There is an excerpt from A screening model for oral cancer using risk scores: development and validation that does state the following:

People who rated the spiciness of their diet as six or more had higher odds (OR = 2.15) for devel- oping oral cancer than those rating the spiciness as five or less. This is a subjective measure, but it is an easier method to collect information on the spici- ness of food at a population level and in a hospital setting. In India and other South Asian countries, red chilli powder or red/green chillies are added to increase the spiciness of food. These findings support the results of other studies conducted in India that showed red chillies in diet increases the risk by two-three times for UADT cancers includ- ing oral cancer (31). Similarly, a higher risk has been observed for gall bladder (32), liver and gas- tric cancers (33, 34) in other countries. Although the association of spicy food with oral cancer could be due to the carcinogenicity of capsaicin found in chillies (35), it could be a marker for some underly- ing dietary aspect in this population.
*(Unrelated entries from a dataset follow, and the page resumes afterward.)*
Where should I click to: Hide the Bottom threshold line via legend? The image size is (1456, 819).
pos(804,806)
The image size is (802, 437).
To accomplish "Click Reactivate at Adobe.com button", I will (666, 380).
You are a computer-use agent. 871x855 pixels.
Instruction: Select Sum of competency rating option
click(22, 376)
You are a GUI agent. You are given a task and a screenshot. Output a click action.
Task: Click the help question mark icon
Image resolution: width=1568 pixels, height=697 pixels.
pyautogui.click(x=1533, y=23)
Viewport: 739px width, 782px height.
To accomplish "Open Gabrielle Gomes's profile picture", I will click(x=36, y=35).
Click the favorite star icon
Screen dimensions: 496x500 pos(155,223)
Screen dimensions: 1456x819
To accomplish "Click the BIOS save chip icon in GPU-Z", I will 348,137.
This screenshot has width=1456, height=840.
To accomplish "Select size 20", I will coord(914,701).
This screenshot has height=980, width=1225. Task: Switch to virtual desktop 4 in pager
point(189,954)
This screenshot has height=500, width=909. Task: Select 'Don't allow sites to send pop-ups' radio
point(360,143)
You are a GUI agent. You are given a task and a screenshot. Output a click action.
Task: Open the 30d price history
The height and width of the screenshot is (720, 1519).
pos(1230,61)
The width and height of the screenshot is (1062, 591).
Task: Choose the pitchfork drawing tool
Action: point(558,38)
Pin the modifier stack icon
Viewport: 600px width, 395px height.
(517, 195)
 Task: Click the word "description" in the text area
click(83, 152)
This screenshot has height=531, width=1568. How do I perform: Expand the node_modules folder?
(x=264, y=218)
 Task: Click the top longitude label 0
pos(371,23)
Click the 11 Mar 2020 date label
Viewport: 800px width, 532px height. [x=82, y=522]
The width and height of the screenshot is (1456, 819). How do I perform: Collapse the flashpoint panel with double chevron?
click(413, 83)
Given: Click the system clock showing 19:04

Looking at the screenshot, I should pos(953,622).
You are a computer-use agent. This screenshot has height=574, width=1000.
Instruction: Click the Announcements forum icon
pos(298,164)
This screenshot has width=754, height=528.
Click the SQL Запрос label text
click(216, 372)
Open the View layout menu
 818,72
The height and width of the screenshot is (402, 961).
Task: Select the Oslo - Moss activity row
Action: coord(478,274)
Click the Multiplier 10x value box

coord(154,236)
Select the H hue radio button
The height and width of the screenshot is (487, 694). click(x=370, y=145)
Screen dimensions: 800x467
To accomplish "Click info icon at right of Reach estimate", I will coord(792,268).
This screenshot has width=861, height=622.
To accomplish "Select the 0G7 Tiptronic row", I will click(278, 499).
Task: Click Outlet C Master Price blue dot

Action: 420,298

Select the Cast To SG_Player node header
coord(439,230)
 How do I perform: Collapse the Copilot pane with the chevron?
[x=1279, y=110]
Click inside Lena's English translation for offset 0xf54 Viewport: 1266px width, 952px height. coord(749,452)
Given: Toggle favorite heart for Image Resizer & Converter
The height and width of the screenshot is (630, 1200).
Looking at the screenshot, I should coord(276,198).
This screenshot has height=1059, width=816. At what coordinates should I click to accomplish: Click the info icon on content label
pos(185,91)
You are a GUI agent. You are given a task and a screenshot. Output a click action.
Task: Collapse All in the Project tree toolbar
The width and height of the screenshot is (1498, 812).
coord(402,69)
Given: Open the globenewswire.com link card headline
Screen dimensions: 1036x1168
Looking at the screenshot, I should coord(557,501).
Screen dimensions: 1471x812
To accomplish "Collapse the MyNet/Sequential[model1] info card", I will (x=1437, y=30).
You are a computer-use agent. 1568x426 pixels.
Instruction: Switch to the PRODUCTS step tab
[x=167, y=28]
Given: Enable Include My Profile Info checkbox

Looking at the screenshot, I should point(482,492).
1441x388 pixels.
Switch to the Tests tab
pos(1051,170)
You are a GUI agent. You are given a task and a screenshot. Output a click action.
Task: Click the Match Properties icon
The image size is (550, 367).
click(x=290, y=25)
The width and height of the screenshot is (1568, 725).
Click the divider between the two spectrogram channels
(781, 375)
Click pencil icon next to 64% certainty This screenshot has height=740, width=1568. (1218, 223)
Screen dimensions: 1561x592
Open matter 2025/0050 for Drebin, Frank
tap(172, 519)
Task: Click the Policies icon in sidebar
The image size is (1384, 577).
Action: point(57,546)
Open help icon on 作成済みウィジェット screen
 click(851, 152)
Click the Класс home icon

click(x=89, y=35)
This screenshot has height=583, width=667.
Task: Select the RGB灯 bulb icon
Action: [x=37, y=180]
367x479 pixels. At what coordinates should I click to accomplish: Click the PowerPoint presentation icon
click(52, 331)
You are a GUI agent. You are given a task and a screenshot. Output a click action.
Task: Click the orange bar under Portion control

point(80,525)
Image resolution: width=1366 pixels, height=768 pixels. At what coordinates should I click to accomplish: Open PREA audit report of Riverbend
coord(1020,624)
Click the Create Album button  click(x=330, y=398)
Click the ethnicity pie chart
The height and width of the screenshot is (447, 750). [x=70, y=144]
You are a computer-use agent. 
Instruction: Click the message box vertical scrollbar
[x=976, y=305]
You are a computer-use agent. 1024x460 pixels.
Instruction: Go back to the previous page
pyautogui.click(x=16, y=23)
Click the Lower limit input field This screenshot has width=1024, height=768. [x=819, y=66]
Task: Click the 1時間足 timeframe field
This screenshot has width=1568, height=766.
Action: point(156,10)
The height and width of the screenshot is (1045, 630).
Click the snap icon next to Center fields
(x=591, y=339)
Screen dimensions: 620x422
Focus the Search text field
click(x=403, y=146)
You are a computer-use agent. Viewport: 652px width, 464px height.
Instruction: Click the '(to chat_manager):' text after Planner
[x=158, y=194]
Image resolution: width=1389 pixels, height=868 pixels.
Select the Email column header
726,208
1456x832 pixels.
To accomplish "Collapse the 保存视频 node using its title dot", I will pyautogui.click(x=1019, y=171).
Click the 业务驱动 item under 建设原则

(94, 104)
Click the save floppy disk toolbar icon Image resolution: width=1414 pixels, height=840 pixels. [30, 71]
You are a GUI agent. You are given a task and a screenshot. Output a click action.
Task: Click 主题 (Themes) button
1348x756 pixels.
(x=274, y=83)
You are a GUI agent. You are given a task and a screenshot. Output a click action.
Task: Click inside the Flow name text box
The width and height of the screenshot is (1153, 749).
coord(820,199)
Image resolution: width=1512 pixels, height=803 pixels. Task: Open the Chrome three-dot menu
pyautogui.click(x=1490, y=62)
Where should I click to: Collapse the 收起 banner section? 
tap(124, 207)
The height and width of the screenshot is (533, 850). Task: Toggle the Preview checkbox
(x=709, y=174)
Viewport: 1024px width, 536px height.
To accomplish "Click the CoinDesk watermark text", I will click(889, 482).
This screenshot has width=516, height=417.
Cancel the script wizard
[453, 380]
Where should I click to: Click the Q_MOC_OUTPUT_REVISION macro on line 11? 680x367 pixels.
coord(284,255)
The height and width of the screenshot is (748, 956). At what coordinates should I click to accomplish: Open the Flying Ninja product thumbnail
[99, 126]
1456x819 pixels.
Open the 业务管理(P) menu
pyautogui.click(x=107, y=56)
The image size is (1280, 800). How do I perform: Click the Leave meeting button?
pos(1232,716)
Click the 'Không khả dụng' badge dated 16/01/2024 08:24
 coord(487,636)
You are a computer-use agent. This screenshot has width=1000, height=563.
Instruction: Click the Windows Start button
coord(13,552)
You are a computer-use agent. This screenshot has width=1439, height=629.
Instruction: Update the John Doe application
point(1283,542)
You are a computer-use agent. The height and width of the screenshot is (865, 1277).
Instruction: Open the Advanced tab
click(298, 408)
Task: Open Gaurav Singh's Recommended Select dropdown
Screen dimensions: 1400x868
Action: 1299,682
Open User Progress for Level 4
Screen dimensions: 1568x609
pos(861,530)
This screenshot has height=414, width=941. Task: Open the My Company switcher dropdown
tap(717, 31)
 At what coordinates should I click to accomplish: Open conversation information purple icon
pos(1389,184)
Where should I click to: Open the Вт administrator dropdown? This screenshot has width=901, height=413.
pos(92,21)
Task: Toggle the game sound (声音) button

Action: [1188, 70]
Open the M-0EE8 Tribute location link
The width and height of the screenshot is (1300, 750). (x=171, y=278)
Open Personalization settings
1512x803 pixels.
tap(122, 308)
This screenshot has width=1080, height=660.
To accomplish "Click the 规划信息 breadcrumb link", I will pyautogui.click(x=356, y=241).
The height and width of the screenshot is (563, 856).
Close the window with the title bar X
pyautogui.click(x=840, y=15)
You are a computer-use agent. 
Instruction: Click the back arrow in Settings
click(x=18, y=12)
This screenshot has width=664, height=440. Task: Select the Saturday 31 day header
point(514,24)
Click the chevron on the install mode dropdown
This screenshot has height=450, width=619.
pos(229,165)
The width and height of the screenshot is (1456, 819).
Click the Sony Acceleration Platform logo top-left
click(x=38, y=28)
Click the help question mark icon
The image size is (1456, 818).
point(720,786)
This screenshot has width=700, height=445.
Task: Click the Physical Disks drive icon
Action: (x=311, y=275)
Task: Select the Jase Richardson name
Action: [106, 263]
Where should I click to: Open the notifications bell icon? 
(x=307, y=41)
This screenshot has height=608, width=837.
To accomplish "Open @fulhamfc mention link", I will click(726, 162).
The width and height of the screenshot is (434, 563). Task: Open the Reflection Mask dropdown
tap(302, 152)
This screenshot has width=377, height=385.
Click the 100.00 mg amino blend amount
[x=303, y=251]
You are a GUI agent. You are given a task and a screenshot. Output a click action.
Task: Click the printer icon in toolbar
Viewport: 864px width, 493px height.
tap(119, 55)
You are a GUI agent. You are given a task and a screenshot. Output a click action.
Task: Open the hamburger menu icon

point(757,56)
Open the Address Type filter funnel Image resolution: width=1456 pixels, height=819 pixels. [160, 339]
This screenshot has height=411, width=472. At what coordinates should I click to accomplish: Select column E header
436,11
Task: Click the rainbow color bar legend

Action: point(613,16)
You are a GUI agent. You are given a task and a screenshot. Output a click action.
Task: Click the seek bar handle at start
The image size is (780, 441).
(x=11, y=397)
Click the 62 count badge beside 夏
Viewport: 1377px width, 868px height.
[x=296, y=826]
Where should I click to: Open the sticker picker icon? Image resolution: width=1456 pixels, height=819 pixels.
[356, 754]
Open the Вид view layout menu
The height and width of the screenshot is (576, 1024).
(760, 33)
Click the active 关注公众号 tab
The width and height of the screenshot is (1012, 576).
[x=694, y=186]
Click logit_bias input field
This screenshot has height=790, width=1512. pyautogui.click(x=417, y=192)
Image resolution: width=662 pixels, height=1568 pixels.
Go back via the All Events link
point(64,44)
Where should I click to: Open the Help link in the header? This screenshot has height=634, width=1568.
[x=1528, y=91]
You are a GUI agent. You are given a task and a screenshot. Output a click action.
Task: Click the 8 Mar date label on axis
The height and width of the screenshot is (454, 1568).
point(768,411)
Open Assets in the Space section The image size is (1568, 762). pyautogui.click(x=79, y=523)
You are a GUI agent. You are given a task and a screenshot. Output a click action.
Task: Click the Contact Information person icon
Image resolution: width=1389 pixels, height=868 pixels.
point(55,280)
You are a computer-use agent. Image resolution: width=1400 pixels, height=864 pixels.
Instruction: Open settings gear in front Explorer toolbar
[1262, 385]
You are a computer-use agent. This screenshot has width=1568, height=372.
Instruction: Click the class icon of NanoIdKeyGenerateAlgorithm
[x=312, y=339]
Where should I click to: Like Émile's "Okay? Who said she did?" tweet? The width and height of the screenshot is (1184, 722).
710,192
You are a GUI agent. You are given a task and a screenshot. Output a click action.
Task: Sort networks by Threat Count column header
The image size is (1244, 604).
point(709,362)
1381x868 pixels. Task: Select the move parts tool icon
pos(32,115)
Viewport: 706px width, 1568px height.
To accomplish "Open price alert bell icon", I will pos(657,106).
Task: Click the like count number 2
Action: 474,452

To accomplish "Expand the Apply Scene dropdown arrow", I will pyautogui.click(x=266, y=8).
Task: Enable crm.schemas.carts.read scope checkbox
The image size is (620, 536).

However, caution should be exercised when using some score on a questionnaire and attempting to correlate it with health outcomes. There is one study cited above that reports the following:

Role of diet in upper aerodigestive tract cancers

A case‐control interview study for assessing the role of dietary factors in selected cancers was undertaken in a hospital. Male patients from one community, with cancers of the oral cavity (n = 278), pharynx (n = 225), esophagus (n = 236), and larynx (n = 80) formed the case group. Patients diagnosedas not having cancer (n = 215) formed one control group, and a comparable sample of individuals from the general population (n = 177) formed another control group. All risks were adjusted for subjects’ ages and habits of chewing and/or smoking tobacco, which are the two most important risk factors for cancers at these sites.

A protective effect was observed with the intake of vegetables (twofold risk in nondaily vs. daily consumers) and fish (two‐ to threefold risk in those who did not eat at least once a week vs. those who did), and to a certain extent with pulses and buttermilk, in comparison with either one or both control groups. Intake of vegetables and fish were also observed to be risk modifiers for those who chewed and/or smoked tobacco. Lower levels of fat consumption was associated with elevated risk levels.

The use of red chili powder emerged as a risk factor for all sites (two‐ to threefold risk with a dose‐response relationship) compared with population controls. Tea drinking was also observed to be a risk factor for esophageal cancers, and to a lesser extent, for pharyngeal cancers.

Unfortunately, it was published in 1986 and there doesn't seem to be any more literature on the topic.

But we might presume, sure, it's biologically plausible and there is some evidence that capsaicin increases the risk of oral cancer, while possibly reducing the risk of other cancers.